Rzeczywiscie Starosolski w ksiazce o modelowaniu komputerowym redukuje, lecz nie pisze jak nalezy to robic... jest poprostu napisane "do obliczen przyjeto wartosc..." Owszem redukcja w przypadku skurczu jest wg mnie sluszna... wynika to z zaleznosci Ecm(t)/Ecm, wytrzymalosci na rozciaganie od czasu (byl osobny temat ostatnio). Dodatkowo, jak kolega napisał, skurcz przy uwzględnieniu wieku betonu w obliczeniach nie jest wymiarujacy jesli porownac go do rownomiernej zmiany temperatury (zakladam dojrzaly beton).
Rzeczona degradacja sztywności nastepuje po zarysowaniu - do tego momentu gdy beton jest niezarysowany sprężysty model analityczny jest sluszny i wystepujaca w nim sila membranowa od temperatury prawdziwa. Po zarysowaniu siła w przekroju jest caly czas taka sama - w betonie jest ryska, siła jest w stali. Siła tak po prostu nie znika, a jeśli jest za duża to dochodzi do zjawiska płyniecia stali. I tutaj zachodzi pytanie czy ta degradacja sztywnosci jest dobra i czy chcemy do niej doprowadzic (kontrole nad rozkladem rys zapewnia Asmin=kc*k...). Zachodzi również pytanie jeżeli redukować to jak i dlaczego?

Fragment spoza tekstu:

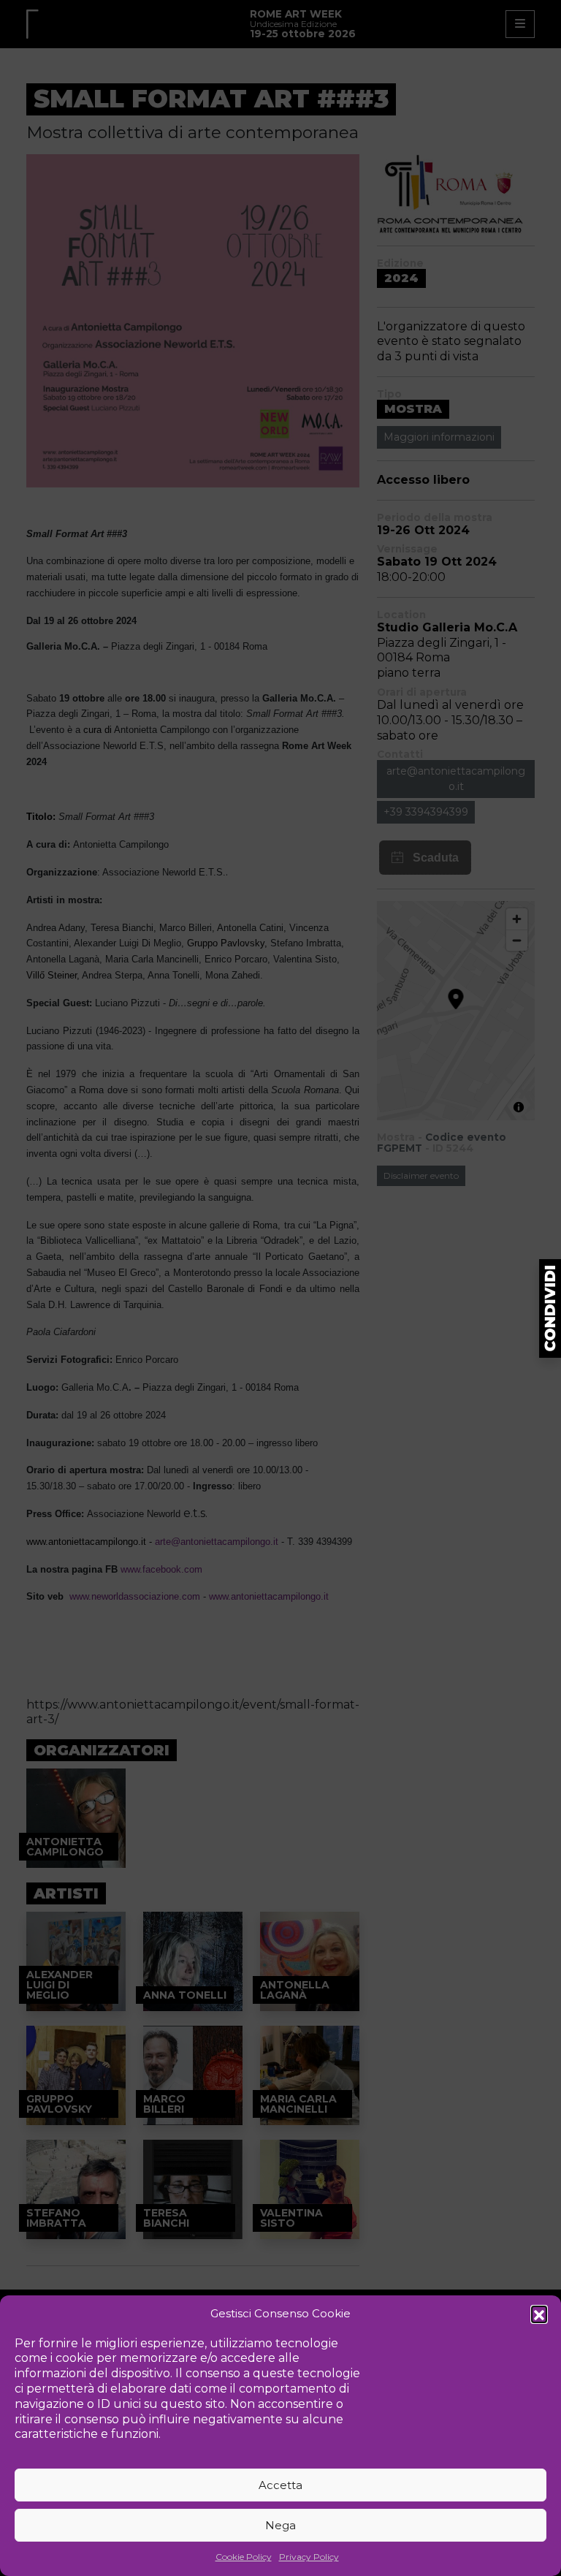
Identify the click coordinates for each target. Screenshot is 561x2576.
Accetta (280, 2485)
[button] (539, 2313)
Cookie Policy (243, 2556)
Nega (280, 2525)
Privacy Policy (309, 2556)
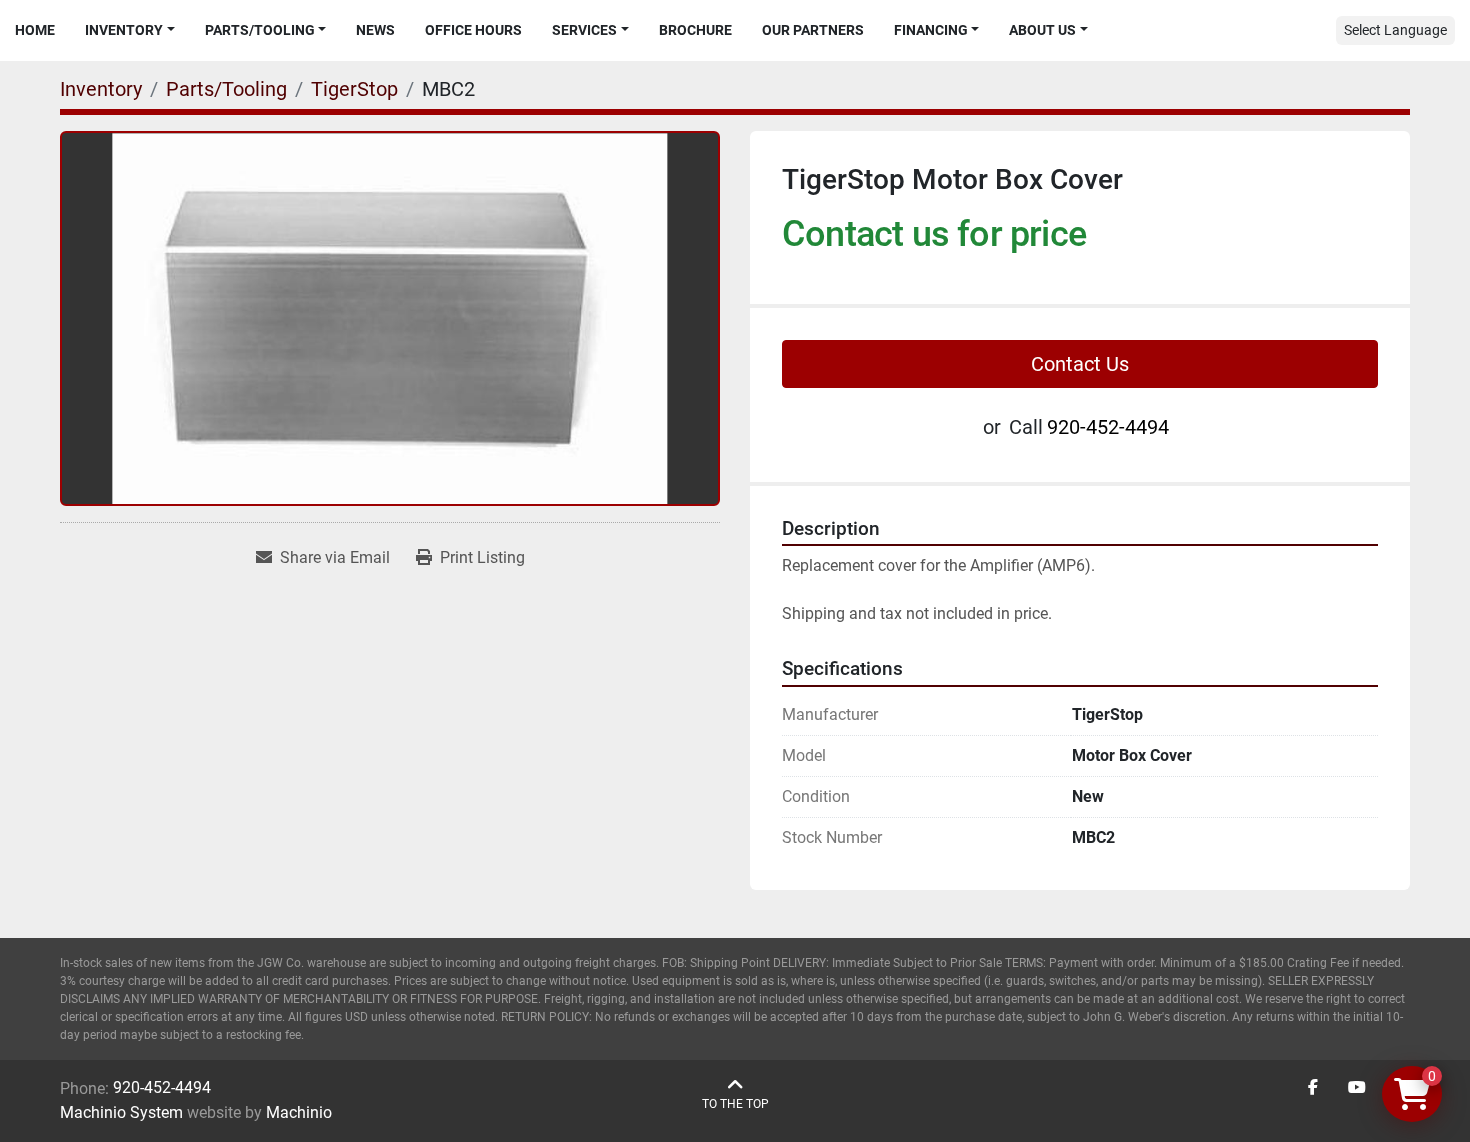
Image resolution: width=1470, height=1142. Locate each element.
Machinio (299, 1112)
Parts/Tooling (260, 30)
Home (35, 30)
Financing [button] (931, 30)
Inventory (124, 30)
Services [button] (584, 30)
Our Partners (813, 30)
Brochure (695, 30)
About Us (1042, 30)
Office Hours (473, 30)
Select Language (1395, 30)
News (375, 30)
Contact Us (1080, 364)
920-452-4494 (1108, 427)
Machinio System (121, 1112)
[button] (130, 30)
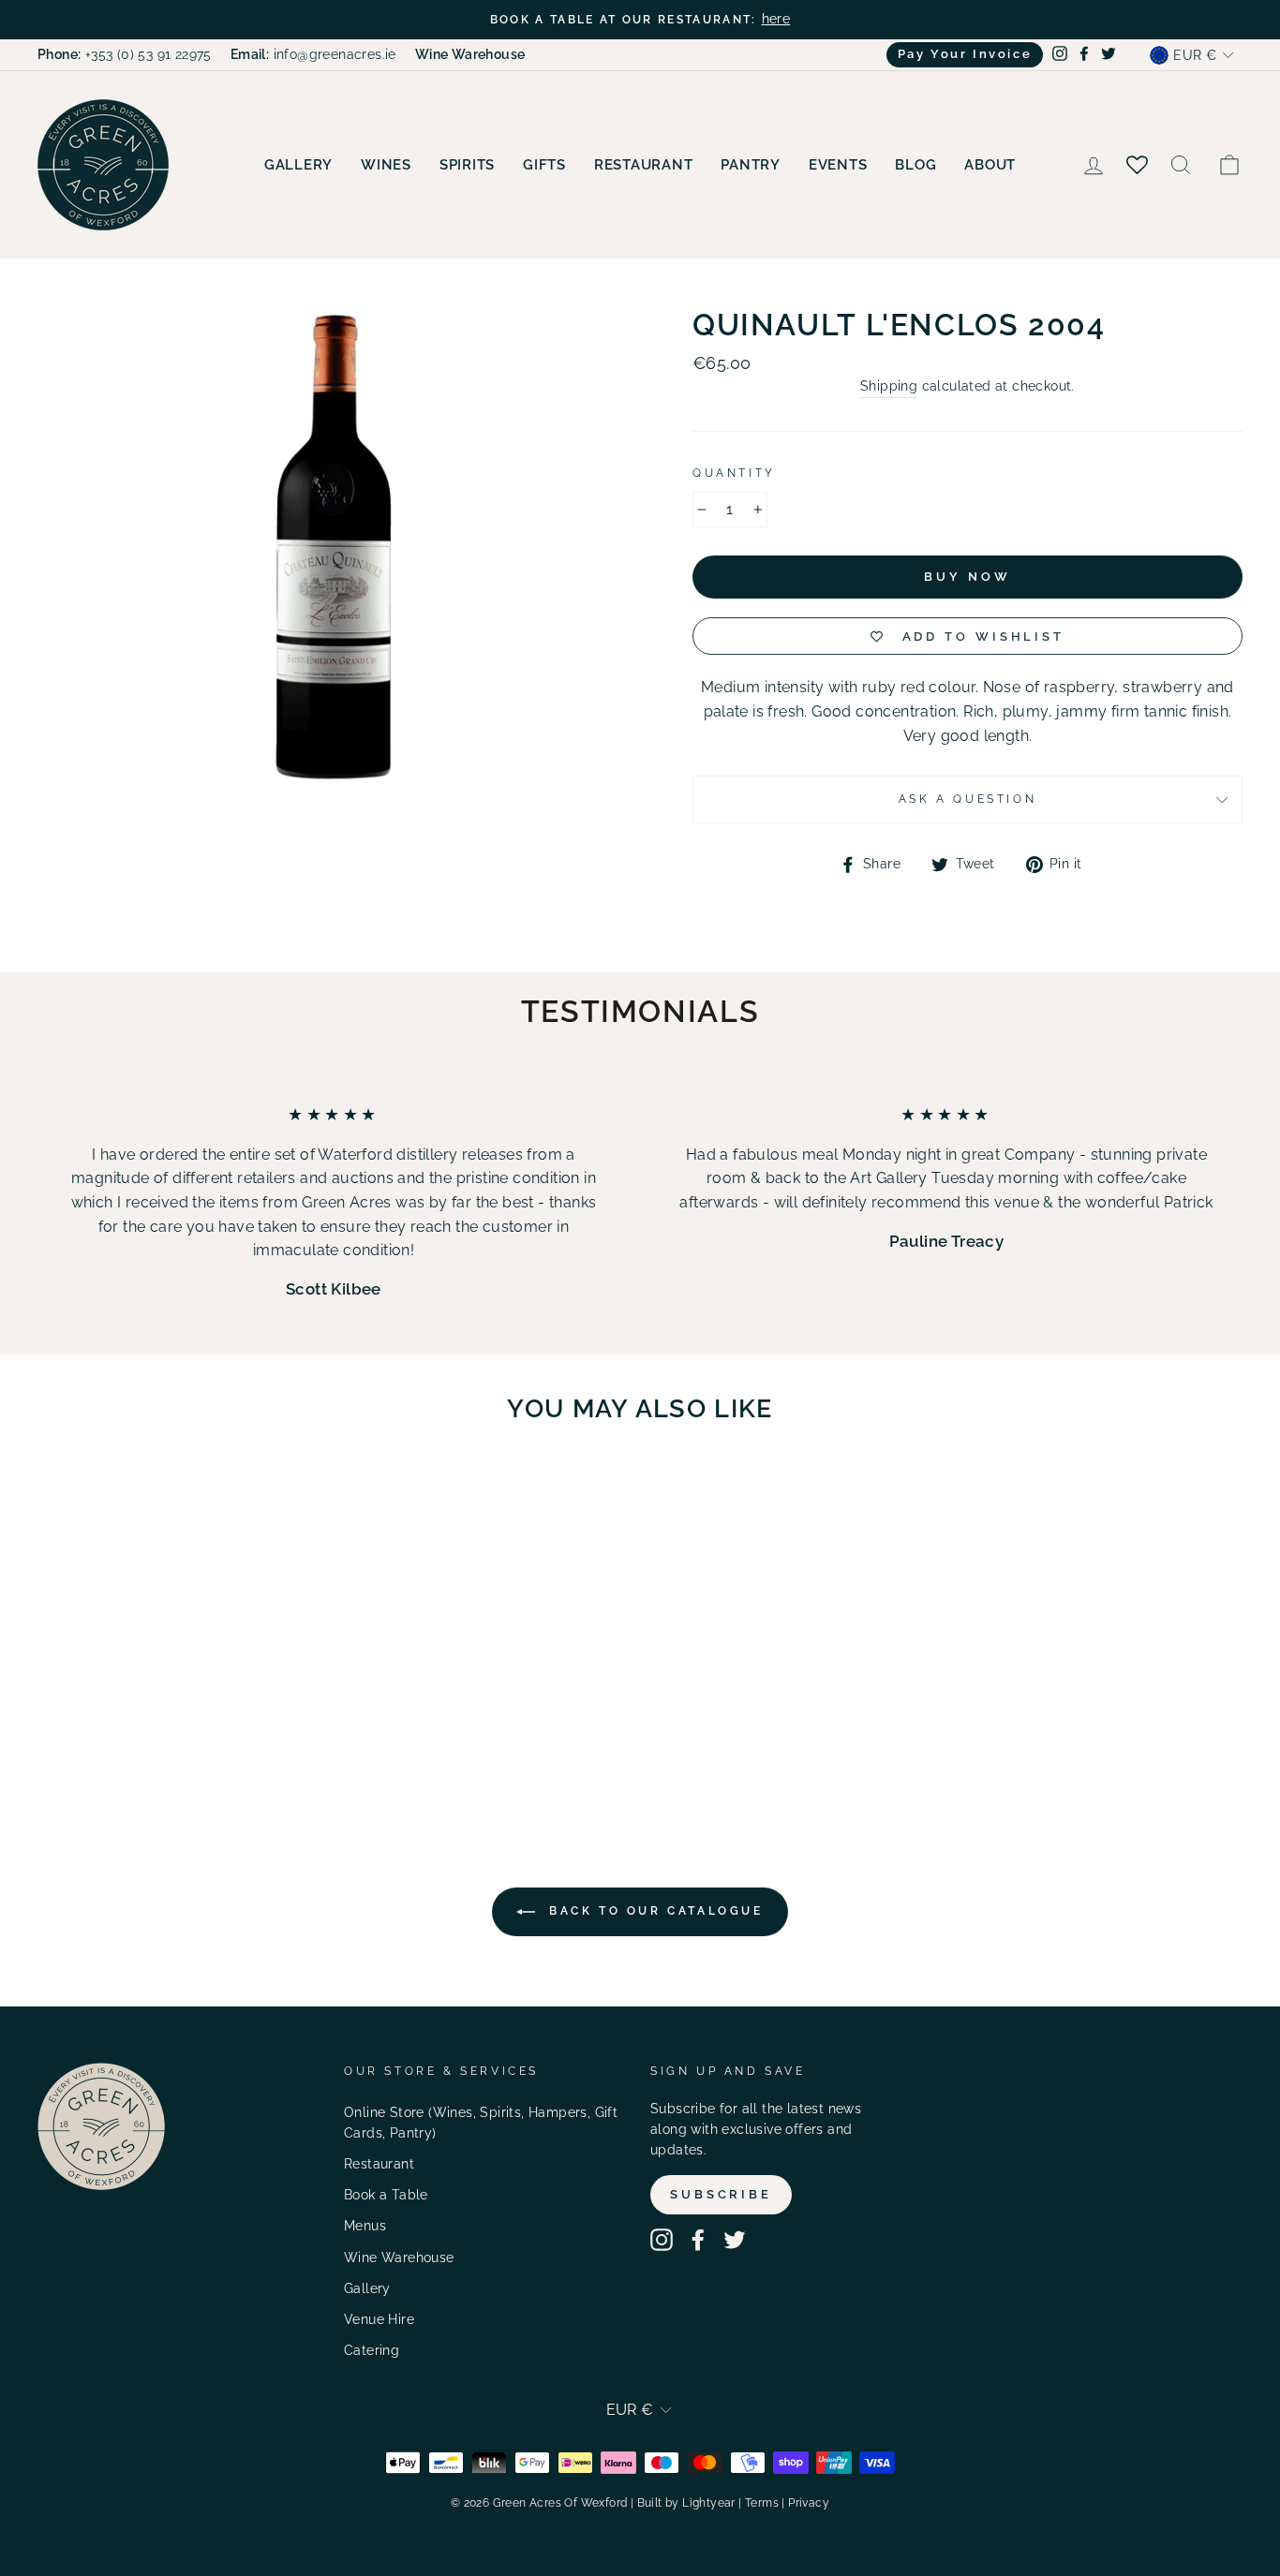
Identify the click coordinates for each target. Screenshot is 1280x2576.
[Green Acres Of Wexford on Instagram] (661, 2239)
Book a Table (386, 2194)
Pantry (751, 164)
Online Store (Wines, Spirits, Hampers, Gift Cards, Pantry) (481, 2122)
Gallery (298, 164)
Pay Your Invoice (965, 54)
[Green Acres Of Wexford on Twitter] (734, 2239)
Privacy (808, 2502)
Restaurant (643, 164)
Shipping (888, 385)
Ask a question (967, 799)
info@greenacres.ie (313, 54)
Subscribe (721, 2194)
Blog (915, 164)
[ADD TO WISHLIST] (239, 1491)
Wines (386, 164)
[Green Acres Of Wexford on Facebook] (698, 2239)
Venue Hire (379, 2319)
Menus (365, 2225)
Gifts (544, 164)
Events (838, 164)
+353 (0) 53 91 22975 (124, 54)
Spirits (467, 164)
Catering (371, 2350)
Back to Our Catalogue (653, 1910)
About (990, 164)
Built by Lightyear (686, 2502)
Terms (762, 2502)
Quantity (734, 473)
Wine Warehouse (399, 2257)
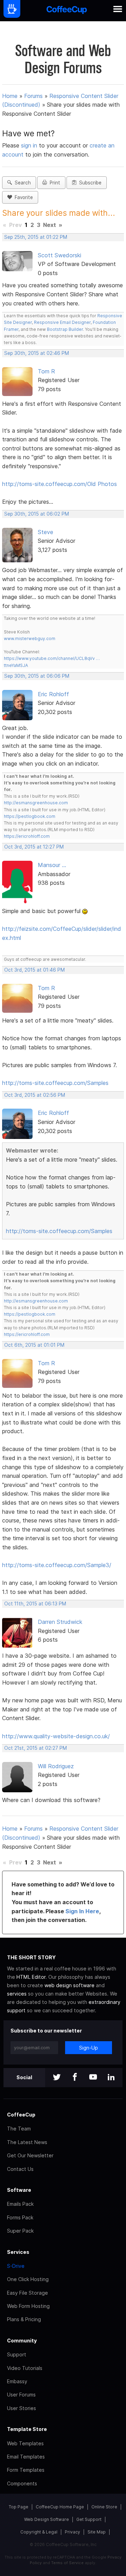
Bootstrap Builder (65, 329)
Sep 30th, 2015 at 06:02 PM (36, 514)
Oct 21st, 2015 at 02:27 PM (35, 1748)
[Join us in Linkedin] (111, 2077)
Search (21, 182)
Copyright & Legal (38, 2532)
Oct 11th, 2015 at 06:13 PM (35, 1603)
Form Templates (25, 2470)
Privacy (72, 2532)
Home (10, 95)
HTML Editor (31, 1977)
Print (53, 182)
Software (19, 2190)
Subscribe (89, 182)
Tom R (46, 371)
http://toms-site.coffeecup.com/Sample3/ (56, 1564)
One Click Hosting (28, 2279)
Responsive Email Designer (62, 322)
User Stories (21, 2408)
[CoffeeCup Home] (67, 10)
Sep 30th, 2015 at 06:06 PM (36, 676)
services (17, 1994)
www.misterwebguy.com (29, 638)
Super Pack (20, 2231)
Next (49, 224)
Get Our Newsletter (30, 2155)
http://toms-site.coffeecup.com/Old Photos (59, 483)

Ja do tej pory nie znalazlem na to pytanie odpowiedzi... wydaje mi sie ze takiej zmiany temperatury nie powinno sie redukowac. Niestety czesto jest tak ze sily rozciagajace uniemozliwiaja wymiarowanie elementow zelbetowych, co wtedy? Redukować i czekać na awarię konstrukcji?
stahlbau
Wysłano: Środa 23 Marzec 2011, 19:54
temperatura
1.Problem jest bardziej skomplikowany. Zalecenia ze starych podręczników są nieaktualne, gdyż uproszczone podejścia czasami są sprzeczne z ideami nowych norm. Niemniej fizyka się nie zmieniła i niektóre pomysły wydają się trochę ryzykowne. Zakładanie, iż wpływy temperatury się "rozmyją" przez zarysowanie jest moim zdaniem co najmniej wątpliwe. Przyjmując jednak nawet taką tezę, trzeba by całą konstrukcję obliczyć jako zarysowaną o małej sztywności i tak obliczać siły wewnętrzne od innych oddziaływań, czyli np powodowało by to znaczny spadek sztywności i drastyczny wzrost efektów drugiego rzędu.
2. Samą redukcję wpływu temperatury uzyskuje się przecież w kombinacjach, gdy występuje kilka obciążeń zmiennych, poza głównym inne są redukowane, i to chyba jedyna dopuszczalna redukcja, poza ewidentnymi przypadkami gdy mamy obiekt z kontrolą wilgotności i temperatury.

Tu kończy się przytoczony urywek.